──────── Extracted data ────────
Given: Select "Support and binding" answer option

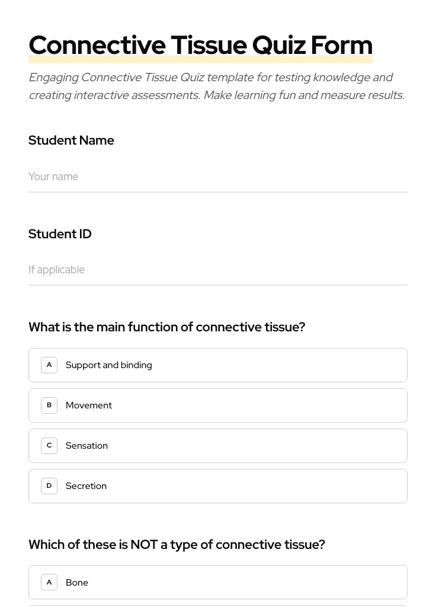Looking at the screenshot, I should [218, 365].
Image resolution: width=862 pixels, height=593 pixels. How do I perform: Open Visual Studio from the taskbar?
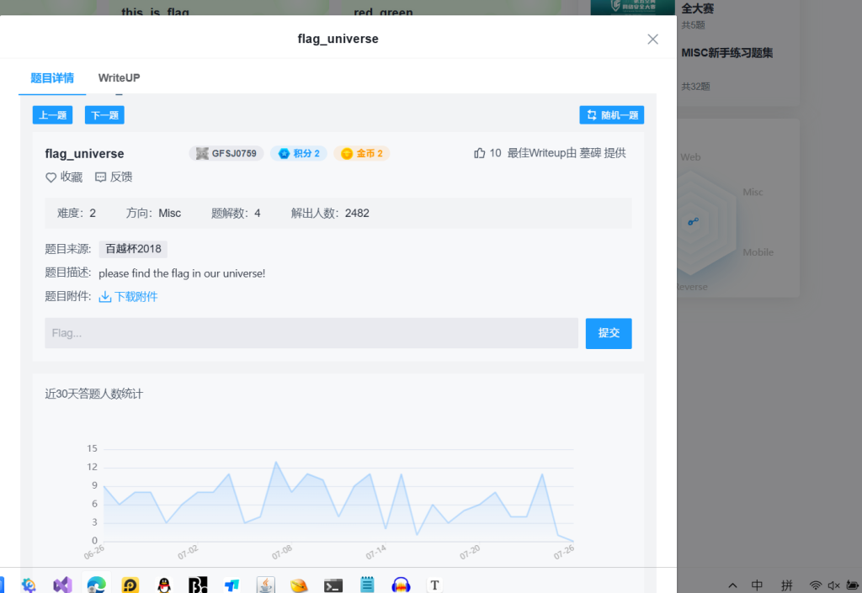click(62, 585)
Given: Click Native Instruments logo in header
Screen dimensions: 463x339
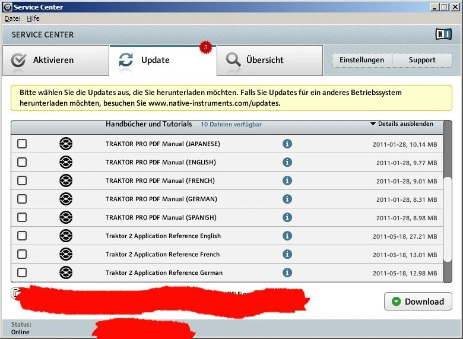Looking at the screenshot, I should click(x=443, y=34).

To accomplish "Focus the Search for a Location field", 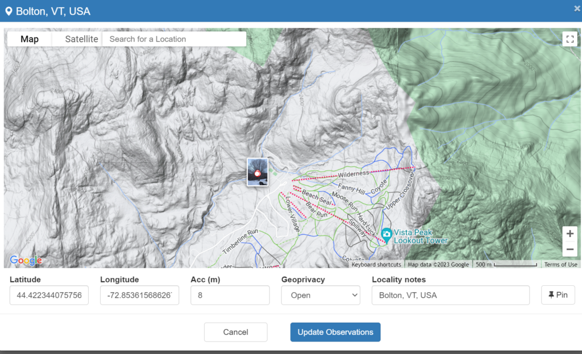I will [174, 39].
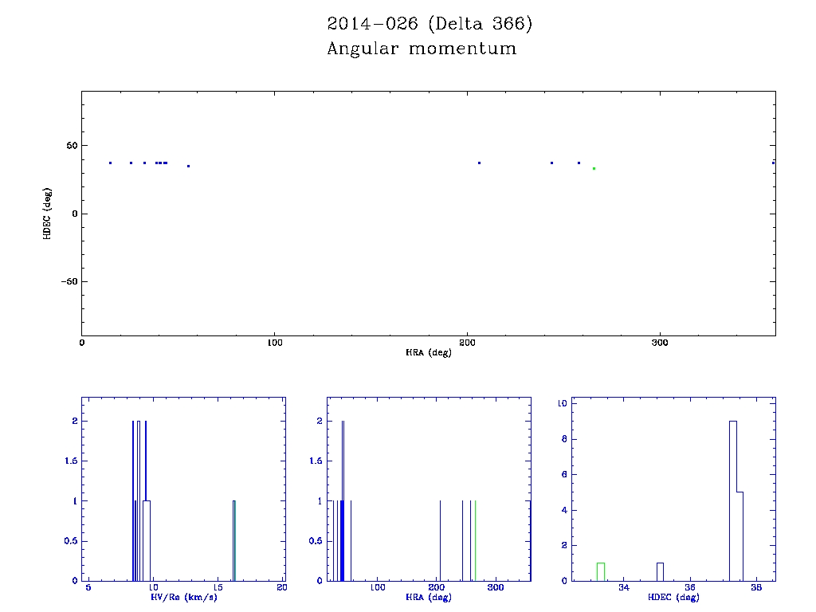
Task: Click the green bar in HDEC histogram
Action: click(x=601, y=571)
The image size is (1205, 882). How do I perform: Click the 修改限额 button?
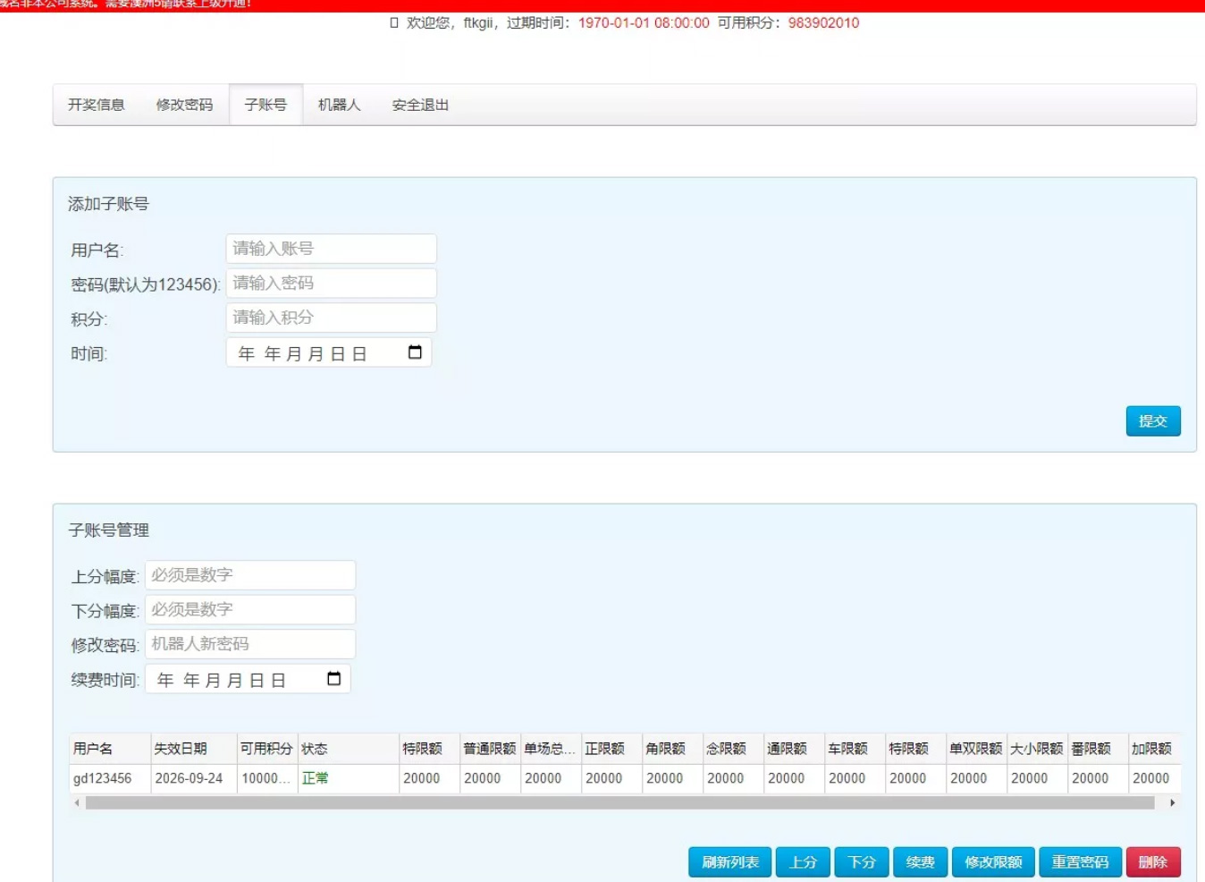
────────
== Requirement ==
Reproduce exactly the entries from their first line through the line containing "Given: Click Native", including both, and omit any pictures.

== Expected output ==
Given: Select "Support and binding" answer option

Looking at the screenshot, I should [218, 365].
Image resolution: width=862 pixels, height=593 pixels. How do I perform: Open Visual Studio from the taskbar?
click(62, 585)
Given: Click Native Instruments logo in header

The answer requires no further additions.